Raw records:
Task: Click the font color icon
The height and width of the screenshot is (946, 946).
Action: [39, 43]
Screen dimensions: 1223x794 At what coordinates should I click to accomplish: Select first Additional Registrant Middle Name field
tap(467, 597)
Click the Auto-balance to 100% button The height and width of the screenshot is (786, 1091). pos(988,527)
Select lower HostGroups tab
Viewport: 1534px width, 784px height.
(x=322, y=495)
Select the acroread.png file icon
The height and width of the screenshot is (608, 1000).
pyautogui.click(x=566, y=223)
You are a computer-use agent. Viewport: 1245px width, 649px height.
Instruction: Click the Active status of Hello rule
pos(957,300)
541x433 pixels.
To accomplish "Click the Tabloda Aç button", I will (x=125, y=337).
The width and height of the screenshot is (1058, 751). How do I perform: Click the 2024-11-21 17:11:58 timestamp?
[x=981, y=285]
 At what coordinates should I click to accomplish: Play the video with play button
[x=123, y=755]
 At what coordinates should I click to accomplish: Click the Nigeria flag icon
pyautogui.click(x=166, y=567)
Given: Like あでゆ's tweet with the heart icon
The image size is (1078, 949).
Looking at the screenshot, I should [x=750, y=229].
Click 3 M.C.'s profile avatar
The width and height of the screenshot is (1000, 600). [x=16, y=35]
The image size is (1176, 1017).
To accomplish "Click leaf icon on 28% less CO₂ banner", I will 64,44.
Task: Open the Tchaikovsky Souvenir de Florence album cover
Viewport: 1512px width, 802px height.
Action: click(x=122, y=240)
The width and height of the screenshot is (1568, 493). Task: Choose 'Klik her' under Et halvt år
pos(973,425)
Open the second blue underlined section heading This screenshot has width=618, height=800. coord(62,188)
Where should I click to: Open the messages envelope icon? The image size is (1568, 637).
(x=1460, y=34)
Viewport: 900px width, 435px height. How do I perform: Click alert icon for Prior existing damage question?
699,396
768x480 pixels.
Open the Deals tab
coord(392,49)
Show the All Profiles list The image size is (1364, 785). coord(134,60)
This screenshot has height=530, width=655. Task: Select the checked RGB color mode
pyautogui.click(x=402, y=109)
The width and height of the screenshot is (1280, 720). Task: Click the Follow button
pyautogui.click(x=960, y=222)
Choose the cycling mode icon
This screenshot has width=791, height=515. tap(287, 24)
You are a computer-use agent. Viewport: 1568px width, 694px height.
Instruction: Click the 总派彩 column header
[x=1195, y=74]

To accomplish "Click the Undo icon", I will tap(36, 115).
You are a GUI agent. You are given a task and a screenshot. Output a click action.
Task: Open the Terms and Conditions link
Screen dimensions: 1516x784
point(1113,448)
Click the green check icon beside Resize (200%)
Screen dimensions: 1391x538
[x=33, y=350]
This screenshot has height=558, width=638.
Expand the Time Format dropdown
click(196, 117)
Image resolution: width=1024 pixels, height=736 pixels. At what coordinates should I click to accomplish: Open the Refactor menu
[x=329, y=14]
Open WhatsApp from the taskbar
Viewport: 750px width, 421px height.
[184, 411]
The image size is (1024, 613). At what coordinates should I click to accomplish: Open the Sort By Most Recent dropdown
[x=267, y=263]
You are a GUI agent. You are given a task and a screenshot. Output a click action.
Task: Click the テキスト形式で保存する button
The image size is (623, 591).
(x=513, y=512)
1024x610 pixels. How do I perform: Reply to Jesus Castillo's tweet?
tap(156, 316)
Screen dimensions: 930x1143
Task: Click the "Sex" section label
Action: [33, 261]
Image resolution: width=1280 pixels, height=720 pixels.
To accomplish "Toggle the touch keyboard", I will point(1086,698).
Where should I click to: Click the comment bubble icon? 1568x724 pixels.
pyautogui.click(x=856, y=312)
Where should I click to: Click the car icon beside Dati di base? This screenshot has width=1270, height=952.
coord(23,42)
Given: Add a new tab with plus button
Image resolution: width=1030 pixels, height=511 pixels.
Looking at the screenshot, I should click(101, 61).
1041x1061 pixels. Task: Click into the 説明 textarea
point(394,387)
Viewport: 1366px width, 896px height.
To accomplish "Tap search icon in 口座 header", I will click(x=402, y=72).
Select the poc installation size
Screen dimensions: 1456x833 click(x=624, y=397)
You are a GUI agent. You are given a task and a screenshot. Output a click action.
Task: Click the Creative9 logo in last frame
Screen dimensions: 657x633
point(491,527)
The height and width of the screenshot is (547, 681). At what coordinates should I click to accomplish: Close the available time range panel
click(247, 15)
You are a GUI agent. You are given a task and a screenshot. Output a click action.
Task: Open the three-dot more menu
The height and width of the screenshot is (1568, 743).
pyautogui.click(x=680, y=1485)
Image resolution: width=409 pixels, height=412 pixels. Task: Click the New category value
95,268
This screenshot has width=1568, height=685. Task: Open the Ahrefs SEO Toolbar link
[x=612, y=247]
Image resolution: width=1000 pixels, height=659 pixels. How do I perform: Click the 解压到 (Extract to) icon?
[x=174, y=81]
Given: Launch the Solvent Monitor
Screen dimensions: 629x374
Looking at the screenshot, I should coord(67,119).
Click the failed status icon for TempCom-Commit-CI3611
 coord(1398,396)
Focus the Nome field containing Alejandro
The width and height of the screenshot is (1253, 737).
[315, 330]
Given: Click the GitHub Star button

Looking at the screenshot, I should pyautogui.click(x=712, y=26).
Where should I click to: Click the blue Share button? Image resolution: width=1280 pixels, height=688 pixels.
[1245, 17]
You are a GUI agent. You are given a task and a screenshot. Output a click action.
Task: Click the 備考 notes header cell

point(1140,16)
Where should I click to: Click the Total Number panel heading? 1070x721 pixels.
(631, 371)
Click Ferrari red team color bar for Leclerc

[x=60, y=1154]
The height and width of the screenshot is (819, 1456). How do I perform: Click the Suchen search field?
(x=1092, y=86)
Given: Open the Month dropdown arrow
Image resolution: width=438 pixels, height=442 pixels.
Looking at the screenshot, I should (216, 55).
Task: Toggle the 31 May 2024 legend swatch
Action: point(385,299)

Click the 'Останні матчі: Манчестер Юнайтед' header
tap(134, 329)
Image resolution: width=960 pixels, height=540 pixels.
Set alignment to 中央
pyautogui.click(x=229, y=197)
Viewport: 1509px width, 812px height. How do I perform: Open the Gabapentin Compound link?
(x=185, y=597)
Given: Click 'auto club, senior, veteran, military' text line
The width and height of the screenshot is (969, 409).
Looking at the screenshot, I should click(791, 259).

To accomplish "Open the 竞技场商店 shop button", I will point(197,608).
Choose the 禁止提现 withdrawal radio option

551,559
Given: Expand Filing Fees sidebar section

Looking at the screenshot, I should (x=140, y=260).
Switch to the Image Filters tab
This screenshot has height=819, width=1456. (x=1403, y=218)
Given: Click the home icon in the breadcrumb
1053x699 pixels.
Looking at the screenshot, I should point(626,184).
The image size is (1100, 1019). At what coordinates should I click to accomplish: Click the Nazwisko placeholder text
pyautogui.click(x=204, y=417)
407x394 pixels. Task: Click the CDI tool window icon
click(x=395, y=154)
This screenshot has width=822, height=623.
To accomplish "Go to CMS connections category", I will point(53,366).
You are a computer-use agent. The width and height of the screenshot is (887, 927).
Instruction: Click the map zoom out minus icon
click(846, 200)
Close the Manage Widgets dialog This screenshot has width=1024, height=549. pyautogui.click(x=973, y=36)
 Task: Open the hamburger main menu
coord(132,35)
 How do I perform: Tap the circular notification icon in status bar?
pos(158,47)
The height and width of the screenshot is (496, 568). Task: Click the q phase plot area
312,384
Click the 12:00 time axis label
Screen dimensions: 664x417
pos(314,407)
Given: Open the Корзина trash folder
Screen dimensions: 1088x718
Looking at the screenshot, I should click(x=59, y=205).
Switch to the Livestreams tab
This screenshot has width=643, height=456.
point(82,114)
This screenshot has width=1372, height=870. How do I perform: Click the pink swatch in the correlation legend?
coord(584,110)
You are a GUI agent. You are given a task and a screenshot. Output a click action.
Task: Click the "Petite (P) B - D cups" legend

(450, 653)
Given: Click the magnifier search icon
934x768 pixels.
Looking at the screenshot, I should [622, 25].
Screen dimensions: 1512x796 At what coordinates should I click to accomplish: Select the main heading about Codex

### Task description
Rewrite the listing lines starting at the line that contains "The height and width of the screenshot is (547, 681)." and ending at the line that contains "(x=1092, y=86)", changing "Share" to "Upload" and leaving everything else unchanged. Return only those lines.

### Written answer
The height and width of the screenshot is (547, 681). At what coordinates should I click to accomplish: Close the available time range panel
click(247, 15)
You are a GUI agent. You are given a task and a screenshot. Output a click action.
Task: Open the three-dot more menu
The height and width of the screenshot is (1568, 743).
pyautogui.click(x=680, y=1485)
Image resolution: width=409 pixels, height=412 pixels. Task: Click the New category value
95,268
This screenshot has width=1568, height=685. Task: Open the Ahrefs SEO Toolbar link
[x=612, y=247]
Image resolution: width=1000 pixels, height=659 pixels. How do I perform: Click the 解压到 (Extract to) icon?
[x=174, y=81]
Given: Launch the Solvent Monitor
Screen dimensions: 629x374
Looking at the screenshot, I should coord(67,119).
Click the failed status icon for TempCom-Commit-CI3611
 coord(1398,396)
Focus the Nome field containing Alejandro
The width and height of the screenshot is (1253, 737).
[315, 330]
Given: Click the GitHub Star button

Looking at the screenshot, I should pyautogui.click(x=712, y=26).
Where should I click to: Click the blue Upload button? Image resolution: width=1280 pixels, height=688 pixels.
[1245, 17]
You are a GUI agent. You are given a task and a screenshot. Output a click action.
Task: Click the 備考 notes header cell

point(1140,16)
Where should I click to: Click the Total Number panel heading? 1070x721 pixels.
(631, 371)
Click Ferrari red team color bar for Leclerc

[x=60, y=1154]
The height and width of the screenshot is (819, 1456). How do I perform: Click the Suchen search field?
(x=1092, y=86)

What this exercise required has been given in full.